IS: The main focus of the research will be to validate the model and then to assess the cause of metatarsal fracture. The Salford group have previously anchored markers onto peoples foot bones and then done motion capture (like you see in the creation of video games) of these people running. All this data will go into the computer model of the foot during strenuous activities. We can then use the model to start asking fundamental questions like “What happens to the stresses in the metatarsals if we tighten the shoe laces or increase the support underneath the longitudinal arch ?”. Further down the line, by modeling the mechano-biology, we’ll be able to ask “how long will the fracture take to heal if we do these rehab exercises?” The great thing about the computer models is that we can get the answers straight away.
FB: Do you already have any ideas on how to improve protection, without fundamentally changing the current style of football boots?

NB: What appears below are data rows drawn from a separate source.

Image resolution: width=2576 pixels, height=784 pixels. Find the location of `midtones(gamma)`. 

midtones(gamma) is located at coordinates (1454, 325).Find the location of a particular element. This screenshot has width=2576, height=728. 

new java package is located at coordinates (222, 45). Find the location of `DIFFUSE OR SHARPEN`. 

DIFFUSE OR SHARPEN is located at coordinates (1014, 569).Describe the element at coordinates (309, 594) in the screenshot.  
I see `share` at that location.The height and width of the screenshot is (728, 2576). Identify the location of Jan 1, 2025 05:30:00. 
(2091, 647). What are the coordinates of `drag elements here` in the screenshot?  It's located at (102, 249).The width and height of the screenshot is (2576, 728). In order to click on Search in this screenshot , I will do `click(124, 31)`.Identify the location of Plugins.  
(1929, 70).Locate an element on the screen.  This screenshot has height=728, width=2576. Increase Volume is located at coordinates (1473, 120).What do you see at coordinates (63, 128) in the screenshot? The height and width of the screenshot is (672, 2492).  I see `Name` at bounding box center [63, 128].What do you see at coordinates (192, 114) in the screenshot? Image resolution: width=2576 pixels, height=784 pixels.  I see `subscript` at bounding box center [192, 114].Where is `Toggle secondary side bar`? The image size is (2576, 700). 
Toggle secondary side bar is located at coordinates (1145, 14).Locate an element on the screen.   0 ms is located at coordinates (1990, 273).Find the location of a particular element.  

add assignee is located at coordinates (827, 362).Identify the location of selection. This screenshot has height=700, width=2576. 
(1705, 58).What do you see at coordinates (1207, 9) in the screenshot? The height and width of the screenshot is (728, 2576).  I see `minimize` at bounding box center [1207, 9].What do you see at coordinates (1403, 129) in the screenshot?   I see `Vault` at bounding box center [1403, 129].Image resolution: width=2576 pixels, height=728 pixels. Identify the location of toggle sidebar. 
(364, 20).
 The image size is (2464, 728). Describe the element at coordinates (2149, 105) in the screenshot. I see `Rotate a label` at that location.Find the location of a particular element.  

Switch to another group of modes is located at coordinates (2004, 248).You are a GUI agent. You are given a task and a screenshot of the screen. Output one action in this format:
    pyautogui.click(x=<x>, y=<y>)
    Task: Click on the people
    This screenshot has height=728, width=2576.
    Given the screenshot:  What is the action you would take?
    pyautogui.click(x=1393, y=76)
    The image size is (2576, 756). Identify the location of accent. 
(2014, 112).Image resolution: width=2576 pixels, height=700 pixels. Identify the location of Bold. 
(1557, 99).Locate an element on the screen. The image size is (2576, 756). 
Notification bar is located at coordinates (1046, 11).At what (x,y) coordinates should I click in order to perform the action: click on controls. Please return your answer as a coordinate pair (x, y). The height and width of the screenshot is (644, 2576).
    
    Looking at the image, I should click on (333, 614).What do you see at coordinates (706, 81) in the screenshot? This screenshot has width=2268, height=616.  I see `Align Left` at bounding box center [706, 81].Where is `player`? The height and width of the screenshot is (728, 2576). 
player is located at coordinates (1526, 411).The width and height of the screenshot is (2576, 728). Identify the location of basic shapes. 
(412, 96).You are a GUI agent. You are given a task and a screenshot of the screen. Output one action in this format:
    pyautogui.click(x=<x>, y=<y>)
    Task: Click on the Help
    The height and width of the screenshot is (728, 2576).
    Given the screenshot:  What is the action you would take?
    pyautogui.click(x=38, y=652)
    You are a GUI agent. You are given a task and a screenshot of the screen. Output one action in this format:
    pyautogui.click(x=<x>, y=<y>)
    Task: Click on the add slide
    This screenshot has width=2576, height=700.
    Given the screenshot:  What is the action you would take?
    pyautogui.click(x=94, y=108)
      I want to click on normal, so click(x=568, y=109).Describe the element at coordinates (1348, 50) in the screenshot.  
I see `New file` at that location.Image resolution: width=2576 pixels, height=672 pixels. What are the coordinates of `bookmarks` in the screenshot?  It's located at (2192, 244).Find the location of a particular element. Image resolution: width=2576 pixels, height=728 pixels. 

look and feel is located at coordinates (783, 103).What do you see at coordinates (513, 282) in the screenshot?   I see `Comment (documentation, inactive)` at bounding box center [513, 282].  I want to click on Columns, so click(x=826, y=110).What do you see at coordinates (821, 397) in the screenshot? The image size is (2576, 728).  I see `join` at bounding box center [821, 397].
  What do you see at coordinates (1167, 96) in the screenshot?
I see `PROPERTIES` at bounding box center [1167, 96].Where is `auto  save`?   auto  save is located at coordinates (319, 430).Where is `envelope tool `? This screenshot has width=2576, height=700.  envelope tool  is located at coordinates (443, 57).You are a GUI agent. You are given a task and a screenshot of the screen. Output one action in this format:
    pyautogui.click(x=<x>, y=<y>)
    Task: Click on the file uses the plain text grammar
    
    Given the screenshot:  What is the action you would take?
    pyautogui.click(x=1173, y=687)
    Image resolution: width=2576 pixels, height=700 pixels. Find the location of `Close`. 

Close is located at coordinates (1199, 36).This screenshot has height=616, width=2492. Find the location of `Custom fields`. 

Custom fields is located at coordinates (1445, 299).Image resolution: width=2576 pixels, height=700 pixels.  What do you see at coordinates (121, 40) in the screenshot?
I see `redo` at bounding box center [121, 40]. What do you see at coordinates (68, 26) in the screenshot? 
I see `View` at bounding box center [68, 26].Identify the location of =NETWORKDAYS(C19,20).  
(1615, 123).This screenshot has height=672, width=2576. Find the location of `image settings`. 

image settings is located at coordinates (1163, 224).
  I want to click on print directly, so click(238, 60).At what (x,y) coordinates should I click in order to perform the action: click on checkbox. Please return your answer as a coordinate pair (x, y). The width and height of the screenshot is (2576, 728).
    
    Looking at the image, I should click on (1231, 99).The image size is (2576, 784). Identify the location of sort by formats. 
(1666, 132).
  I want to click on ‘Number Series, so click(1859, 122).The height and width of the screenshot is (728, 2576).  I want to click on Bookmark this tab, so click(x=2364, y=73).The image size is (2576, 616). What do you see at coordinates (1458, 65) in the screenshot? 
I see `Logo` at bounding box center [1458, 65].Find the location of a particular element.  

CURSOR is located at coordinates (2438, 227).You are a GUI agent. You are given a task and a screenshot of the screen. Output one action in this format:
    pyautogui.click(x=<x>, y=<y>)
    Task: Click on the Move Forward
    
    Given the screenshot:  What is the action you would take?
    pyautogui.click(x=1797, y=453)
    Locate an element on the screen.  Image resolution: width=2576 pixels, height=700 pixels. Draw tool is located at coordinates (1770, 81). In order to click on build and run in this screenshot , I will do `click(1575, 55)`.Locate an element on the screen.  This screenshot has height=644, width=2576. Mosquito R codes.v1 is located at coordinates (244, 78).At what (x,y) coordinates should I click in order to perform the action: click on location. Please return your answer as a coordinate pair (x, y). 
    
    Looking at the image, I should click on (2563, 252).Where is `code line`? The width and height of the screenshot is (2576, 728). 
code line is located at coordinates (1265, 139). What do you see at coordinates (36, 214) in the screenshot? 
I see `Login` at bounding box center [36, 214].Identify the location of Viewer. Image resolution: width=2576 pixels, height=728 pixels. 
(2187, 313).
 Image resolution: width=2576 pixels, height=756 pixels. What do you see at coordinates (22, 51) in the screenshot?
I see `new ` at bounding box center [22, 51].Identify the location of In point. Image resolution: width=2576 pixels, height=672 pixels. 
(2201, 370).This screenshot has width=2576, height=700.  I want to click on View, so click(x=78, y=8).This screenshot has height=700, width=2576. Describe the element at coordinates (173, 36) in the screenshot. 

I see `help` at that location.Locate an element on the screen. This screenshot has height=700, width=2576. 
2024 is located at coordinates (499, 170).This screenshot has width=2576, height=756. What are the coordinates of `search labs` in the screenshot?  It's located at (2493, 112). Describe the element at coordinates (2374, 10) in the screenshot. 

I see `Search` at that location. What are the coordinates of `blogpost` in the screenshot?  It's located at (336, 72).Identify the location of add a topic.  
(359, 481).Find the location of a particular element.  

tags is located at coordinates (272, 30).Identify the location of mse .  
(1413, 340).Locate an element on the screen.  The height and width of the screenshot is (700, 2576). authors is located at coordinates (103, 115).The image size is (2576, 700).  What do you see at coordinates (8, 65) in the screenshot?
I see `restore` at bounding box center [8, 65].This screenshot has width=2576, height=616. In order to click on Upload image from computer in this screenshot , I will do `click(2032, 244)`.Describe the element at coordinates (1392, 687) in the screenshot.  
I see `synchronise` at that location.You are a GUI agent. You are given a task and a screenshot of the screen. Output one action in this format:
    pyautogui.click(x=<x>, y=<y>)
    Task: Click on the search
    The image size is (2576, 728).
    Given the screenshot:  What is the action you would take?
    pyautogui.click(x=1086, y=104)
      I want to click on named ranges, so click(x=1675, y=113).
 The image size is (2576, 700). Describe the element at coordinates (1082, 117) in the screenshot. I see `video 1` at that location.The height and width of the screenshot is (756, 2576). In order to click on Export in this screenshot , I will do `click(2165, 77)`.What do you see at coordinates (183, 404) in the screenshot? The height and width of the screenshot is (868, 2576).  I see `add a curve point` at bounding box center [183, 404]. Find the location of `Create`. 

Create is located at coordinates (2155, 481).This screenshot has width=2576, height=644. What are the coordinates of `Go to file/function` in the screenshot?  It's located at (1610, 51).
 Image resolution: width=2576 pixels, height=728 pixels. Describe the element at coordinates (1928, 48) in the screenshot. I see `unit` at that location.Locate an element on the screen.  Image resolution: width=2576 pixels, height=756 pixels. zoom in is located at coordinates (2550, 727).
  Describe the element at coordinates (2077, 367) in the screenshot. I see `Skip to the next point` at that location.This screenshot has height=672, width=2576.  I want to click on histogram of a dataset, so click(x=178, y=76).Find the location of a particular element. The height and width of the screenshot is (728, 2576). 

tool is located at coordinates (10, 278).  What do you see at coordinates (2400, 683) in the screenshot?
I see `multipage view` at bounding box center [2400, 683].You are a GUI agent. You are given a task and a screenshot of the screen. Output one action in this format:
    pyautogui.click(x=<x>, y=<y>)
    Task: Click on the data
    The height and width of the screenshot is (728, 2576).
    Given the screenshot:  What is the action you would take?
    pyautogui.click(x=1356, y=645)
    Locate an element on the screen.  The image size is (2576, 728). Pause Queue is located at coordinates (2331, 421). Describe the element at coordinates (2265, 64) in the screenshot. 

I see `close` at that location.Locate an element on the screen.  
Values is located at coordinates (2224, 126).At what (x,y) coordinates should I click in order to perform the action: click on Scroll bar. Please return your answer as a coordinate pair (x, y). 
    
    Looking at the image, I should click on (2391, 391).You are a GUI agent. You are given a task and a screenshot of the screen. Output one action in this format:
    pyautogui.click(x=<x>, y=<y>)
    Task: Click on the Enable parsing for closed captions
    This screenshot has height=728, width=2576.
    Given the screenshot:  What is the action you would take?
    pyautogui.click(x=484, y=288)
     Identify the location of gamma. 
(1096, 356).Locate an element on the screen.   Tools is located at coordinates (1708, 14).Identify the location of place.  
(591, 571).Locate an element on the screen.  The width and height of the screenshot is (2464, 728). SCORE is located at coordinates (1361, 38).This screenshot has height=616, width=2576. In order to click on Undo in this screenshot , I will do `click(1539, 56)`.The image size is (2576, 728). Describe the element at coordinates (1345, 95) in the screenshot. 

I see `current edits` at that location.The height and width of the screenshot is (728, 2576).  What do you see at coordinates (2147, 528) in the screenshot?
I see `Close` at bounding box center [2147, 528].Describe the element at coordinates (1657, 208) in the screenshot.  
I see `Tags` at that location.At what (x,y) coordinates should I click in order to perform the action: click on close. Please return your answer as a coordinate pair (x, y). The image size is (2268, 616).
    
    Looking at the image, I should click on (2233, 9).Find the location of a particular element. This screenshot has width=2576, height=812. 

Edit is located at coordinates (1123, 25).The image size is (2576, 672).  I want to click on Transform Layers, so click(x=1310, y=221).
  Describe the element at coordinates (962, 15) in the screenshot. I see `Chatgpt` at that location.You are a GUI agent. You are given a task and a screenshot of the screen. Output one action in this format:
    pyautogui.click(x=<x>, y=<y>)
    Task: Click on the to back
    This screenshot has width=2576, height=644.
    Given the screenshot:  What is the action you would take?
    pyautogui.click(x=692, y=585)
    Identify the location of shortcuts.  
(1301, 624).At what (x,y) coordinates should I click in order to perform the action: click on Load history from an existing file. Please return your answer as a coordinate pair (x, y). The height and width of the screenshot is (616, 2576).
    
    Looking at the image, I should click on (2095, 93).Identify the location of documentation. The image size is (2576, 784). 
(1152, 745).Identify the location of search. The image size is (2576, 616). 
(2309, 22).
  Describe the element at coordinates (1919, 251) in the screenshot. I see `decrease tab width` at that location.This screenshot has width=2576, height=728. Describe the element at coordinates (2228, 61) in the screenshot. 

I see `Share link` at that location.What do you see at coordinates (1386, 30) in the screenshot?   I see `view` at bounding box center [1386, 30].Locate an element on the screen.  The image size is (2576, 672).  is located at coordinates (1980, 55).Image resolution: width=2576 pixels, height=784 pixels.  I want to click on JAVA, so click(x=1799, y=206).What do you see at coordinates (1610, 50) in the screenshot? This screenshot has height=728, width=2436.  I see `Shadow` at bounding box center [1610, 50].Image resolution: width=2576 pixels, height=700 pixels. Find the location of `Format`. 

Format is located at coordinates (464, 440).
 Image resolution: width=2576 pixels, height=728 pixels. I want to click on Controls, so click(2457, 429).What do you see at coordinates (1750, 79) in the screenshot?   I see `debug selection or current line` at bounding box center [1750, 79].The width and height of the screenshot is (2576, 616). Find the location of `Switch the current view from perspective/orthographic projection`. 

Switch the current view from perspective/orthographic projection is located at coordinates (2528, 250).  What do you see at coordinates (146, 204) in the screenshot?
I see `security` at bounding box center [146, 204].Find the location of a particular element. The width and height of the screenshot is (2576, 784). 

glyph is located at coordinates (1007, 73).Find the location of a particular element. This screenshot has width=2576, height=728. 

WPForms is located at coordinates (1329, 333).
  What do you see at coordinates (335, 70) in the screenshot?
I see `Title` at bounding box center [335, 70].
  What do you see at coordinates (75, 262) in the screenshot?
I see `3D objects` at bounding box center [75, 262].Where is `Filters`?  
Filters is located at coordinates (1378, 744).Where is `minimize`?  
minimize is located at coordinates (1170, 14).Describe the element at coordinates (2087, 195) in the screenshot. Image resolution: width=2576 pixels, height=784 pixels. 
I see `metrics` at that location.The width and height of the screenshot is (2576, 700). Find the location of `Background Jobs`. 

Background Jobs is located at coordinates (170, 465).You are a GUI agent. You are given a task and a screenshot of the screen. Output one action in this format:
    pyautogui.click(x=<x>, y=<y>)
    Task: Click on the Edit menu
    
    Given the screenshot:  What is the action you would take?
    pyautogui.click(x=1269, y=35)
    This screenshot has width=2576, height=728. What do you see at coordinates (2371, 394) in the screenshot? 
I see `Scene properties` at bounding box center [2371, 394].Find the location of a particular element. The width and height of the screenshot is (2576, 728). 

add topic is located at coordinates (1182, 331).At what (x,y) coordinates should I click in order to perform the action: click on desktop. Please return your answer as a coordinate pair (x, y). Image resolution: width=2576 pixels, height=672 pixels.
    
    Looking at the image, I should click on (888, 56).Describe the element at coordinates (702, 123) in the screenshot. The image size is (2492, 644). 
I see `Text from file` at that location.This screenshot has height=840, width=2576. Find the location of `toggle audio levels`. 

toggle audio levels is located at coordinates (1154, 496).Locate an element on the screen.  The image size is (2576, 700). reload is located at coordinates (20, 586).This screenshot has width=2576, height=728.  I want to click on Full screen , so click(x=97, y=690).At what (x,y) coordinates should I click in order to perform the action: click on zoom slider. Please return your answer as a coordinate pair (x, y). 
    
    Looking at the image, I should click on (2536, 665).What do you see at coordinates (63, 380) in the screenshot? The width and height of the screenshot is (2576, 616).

IS: In my view, with regard to the overuse metatarsal fractures, protection is not the issue. It is about designing the football boot to compliment the natural boney movements which would reduce the stresses and therefore the incidence of fracture. If this can be done then it’s a win-win situation because most players like to be able to feel the ball as they kick through it and with a non-invasive boot they would get that. However, protection against impacts like against the studs of the opponents foot is another issue and while it would be easy to protect against fracture, the players may not be so keen on the designs I’ve got in mind.
(Dr Iain Spears is a Reader in Biomechanics at the University of Teesside).